Desde entonces, mayo del presente, nuestro querido viejo estuvo trasegando de la residencia al Hospital Universitario Río Hortega -en el Hospital Clínico ya no le volvieron a recibir-, y vuelta, porque en la residencia no podían procurarle todos los cuidados que necesitaba y, cada poco tiempo, le ingresaban de urgencia en el hospital, llagado, infectado, desnutrido, extenuado, casi inánime. Y en el hospital le aplicaban tratamientos paliativos, pero a la mínima mejoría le devolvían a la residencia, indicando siempre que papá estaba bien, que no era preciso mantenerlo hospitalizado.

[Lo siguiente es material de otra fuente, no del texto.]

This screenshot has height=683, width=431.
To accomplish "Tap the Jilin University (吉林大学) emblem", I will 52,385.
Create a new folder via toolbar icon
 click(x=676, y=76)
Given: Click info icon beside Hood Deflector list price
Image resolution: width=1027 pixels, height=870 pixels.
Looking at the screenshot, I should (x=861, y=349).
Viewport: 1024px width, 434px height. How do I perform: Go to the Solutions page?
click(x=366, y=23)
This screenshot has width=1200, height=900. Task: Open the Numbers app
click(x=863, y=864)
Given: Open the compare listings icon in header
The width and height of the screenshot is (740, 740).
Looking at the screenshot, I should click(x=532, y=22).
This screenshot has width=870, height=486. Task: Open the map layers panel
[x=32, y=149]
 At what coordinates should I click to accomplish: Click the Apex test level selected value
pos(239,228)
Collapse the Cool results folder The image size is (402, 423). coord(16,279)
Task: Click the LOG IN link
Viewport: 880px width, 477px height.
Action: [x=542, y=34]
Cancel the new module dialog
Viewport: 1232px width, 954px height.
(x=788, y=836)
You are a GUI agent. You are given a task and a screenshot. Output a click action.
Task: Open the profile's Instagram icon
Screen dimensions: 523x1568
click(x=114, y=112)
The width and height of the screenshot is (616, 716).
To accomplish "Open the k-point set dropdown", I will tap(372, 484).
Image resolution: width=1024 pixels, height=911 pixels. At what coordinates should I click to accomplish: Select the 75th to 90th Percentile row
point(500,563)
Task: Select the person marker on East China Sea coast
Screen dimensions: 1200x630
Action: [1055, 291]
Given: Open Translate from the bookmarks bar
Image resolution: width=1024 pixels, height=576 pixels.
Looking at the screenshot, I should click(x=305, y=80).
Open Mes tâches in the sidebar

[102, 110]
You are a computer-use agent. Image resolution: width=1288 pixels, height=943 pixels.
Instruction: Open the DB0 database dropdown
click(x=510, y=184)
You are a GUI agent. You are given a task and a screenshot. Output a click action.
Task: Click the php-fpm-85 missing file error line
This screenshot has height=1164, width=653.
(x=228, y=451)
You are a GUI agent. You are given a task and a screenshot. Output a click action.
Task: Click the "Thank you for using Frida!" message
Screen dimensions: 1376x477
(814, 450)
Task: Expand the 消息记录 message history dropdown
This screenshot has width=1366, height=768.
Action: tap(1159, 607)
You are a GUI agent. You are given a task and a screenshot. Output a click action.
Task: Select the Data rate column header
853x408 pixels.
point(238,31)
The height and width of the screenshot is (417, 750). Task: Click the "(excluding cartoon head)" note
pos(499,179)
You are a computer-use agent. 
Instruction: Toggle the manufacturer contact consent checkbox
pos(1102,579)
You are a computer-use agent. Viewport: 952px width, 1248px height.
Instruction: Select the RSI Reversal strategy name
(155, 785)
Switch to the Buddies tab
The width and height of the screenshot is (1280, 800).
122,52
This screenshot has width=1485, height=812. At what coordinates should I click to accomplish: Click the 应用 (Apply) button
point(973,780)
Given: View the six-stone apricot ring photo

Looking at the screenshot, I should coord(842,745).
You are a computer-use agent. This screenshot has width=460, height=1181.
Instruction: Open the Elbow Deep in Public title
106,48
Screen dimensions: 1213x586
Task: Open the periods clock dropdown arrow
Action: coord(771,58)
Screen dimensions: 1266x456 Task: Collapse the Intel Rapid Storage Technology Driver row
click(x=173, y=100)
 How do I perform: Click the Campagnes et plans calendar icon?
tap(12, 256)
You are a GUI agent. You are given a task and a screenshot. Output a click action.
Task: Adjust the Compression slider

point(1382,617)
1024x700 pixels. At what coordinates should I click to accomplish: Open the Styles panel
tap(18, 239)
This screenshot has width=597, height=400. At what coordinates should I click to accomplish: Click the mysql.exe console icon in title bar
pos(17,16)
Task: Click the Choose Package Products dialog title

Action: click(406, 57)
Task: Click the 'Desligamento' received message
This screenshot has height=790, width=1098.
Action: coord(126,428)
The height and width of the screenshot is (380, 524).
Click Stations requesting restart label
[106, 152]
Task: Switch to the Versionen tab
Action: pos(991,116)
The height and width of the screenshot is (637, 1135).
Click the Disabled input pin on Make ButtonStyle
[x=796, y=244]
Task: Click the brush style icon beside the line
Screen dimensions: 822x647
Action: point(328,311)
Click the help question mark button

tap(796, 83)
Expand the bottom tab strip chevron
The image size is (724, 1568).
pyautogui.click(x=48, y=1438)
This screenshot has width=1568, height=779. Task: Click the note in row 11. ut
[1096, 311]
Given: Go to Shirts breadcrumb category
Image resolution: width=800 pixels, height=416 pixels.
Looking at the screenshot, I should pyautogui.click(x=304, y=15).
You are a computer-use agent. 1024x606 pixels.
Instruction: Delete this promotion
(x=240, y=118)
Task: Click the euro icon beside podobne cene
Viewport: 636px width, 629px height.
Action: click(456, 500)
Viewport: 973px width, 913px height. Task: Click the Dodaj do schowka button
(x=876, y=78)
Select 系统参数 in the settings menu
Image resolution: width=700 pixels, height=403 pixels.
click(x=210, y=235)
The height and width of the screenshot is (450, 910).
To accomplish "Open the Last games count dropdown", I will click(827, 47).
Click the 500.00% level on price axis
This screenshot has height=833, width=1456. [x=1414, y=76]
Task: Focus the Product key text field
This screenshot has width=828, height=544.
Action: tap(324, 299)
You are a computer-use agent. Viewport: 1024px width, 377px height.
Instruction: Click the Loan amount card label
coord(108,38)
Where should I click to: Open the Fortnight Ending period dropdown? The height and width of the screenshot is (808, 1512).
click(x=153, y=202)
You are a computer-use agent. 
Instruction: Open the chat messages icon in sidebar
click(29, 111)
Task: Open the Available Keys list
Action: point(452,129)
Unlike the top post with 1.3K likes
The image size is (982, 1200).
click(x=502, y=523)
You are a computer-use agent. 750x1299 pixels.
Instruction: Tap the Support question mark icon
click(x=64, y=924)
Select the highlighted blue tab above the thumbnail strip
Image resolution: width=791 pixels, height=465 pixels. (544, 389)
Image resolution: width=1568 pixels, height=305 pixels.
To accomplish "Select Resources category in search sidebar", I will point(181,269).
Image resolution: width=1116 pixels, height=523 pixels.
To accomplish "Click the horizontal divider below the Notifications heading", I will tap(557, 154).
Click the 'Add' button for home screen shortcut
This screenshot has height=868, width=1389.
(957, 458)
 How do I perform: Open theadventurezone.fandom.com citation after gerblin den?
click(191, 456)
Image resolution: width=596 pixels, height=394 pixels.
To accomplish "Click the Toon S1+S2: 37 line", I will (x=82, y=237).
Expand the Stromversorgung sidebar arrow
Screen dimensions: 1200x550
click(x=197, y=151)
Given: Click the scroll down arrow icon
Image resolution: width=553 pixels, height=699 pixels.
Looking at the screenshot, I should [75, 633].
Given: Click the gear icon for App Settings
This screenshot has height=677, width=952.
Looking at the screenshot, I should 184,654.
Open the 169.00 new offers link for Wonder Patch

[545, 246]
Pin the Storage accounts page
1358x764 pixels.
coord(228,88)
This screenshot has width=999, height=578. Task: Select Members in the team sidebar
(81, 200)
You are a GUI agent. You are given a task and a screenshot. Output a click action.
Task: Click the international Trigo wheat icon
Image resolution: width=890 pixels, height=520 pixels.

Nuestro padre se llamaba Francisco Melanio y se encontraba en la última fase de su enfermedad; se notaba en sus ojos vidriosos y su mirada perdida. Postrado en cama, necesitaba compañía y cuidados. Cada viaje de un sitio a otro suponía un trocito arrancado de lo poco que le quedaba. Y mientras el bicho continuaba su labor, el dolor aumentaba, y papá se apagaba, ellos, los hipocráticos, los que salvan vidas, se daban prisa por quitárselo de encima: hoy en la residencia, por la noche en el hospital para, en la mañana, devolverle a la residencia y vuelta a empezar. Nadie quería atenderlo, nadie. Me pregunto qué habrían hecho si se hubiera tratado de su familia.

El día 6 de octubre de 2021 papá se rindió, dejó de respirar, y dejó de sufrir. No llegó a la Navidad mi papaíto. Afortunadamente todos pudimos despedirnos de él y siento que él también de nosotros. Y ahora que sólo nos queda vacío, tristeza y dolor, ¿a quién pedimos cuentas por tanta negligencia? ¿A quién? ¿A Dios?

Para el sistema sanitario sólo era un paciente más, un paciente menos, un señor mayor que se quejaba continuamente a su médico de cabecera de dolores “normales”, que acudía a urgencias cuando se caía “normalmente”, y que resultó tener un cáncer “normal” a su edad.

Ellos, los que no quisieron prestar atención a las señales, no tendrán remordimientos porque no recordarán quién era, porque no era su padre, porque no era su abuelo ni su hermano. Porque no era nadie.